Required work
Once the line containing "This screenshot has width=1456, height=813." is found in the entries below, restate it and each following line word for word, stopping after the line containing "Task: Select the Add Fur shelf tool".

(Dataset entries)

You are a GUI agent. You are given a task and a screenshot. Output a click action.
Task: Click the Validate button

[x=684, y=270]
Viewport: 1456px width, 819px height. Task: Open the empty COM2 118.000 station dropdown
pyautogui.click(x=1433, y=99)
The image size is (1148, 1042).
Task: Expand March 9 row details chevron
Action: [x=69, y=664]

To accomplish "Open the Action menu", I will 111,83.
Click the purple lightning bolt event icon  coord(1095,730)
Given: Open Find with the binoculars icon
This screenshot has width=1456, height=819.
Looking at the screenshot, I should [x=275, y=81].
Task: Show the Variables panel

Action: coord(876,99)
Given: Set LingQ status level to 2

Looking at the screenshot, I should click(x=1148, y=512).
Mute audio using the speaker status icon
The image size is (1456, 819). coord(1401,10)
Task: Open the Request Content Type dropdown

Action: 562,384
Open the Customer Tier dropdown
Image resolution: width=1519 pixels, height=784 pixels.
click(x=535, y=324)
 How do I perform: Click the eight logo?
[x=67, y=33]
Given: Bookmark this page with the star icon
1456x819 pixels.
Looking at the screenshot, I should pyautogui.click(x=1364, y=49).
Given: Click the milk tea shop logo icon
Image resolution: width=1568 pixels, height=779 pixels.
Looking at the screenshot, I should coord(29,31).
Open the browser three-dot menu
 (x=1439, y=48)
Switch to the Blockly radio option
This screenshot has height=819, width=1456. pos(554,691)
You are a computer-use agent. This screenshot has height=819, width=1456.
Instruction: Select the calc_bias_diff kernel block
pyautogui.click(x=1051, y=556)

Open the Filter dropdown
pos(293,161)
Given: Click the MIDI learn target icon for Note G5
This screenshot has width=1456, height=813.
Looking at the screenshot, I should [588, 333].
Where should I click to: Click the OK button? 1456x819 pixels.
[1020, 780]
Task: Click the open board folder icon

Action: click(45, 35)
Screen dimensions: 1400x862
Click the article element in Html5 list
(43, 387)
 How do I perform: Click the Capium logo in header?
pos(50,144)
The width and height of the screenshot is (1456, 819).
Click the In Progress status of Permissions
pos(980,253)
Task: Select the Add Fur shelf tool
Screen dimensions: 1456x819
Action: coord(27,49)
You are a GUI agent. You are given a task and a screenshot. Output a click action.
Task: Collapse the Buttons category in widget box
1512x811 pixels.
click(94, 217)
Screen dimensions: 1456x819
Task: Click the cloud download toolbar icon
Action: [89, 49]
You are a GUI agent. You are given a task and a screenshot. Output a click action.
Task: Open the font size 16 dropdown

Task result
This screenshot has width=1456, height=813.
Looking at the screenshot, I should [588, 333].
Where should I click to: Click the OK button? 1456x819 pixels.
[1020, 780]
Task: Click the open board folder icon

Action: click(45, 35)
Screen dimensions: 1400x862
Click the article element in Html5 list
(43, 387)
 How do I perform: Click the Capium logo in header?
pos(50,144)
The width and height of the screenshot is (1456, 819).
Click the In Progress status of Permissions
pos(980,253)
Task: Select the Add Fur shelf tool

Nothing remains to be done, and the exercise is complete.